I remember growing up watching my grandfather pull out his Case pocket knife regularly to do any myriad of tasks. I remember getting my first pocket knife and carrying it with me everywhere I was allowed and some places I wasn’t. A knife in your pocket just becomes part of your routine, just like carrying a wallet or your car keys. Fast forward to joining the military and getting to my first command, I was introduced to Emerson knives. Half my platoon seemed to carry them, all well worn and treated like prized possessions. Of course wanting to emulate my mentors I purchased my first Emerson knife about eight years ago and haven’t looked back. I have been issued, carried and used knives from just about every quality manufacturer out there, each one making its way into my pocket for a short time only to be replaced by an Emerson again.
Known as one of the elite hard-use knives on the market, Ernest Emerson started Emerson knives in 1979 and since the company has grown to its current state. Offering a large variety of different size and style folding and fixed blade knives, Emerson’s style shows their intent for their knives to be used with their black handles and basic finish options. While Ernest still makes full custom knives, the company focuses on their factory offerings. Emerson also runs a training center for self defense both with knives and without. Another thing emerson is known for is their patented “wave” feature, which is a hook on top of the blade allowing for one handed opening when drawing from a pocket or pouch. All their factory offerings feature G10 epoxy handles, 154cm steel blades and Titanium locks. Finishes offered are black and satin blades with most models being offered in serrated and non serrated versions. Recent developments has led Emerson to do a Multi-tool as well called the EDC, adding to their line and offering another great option to the market owned by Leatherman, SOG and Gerber.

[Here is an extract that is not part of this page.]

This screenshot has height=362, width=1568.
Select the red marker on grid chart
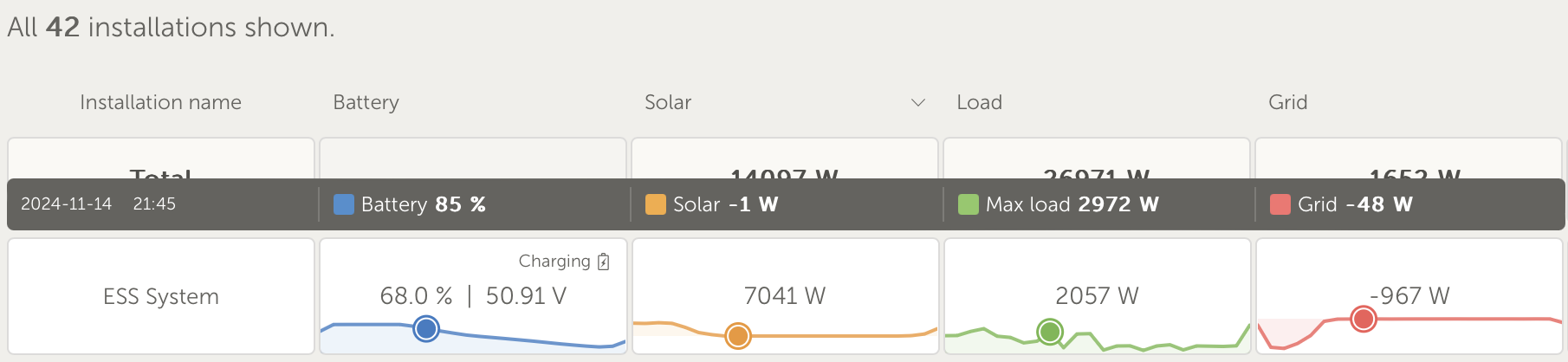point(1364,319)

I have owned at least six different emerson knives in the last eight years, sadly losing a couple over time. Currently I’m running a CQC7 and CQC8 with black blades on a regular rotation depending what i’m doing. The CQC7 is a medium sized tanto folding knife and the smallest of my Emersons but seems to be the one I tend to carry the most. Their slim profile allows for very comfortable daily carry. This is a big thing for me as many “hard use” knives on today’s market seem to be built so if you attached a chain to them you could use them as a boat anchor. This is not the case with Emersons, even their larger models are slim and fairly light making daily carry painless. I cannot say enough good things about their customer service, always being treated amazingly well. I will never say a company is the ONLY way to go but an Emerson Knife will be a regular companion of mine for the foreseeable future. New “high speed” knives come to the market regularly touting feature or options that nobody even knew they needed. The true test is to put out a product that lasts and built for a very demanding end user. Emerson has been and will continue to be used by the worlds elite military and law enforcement units for that reason.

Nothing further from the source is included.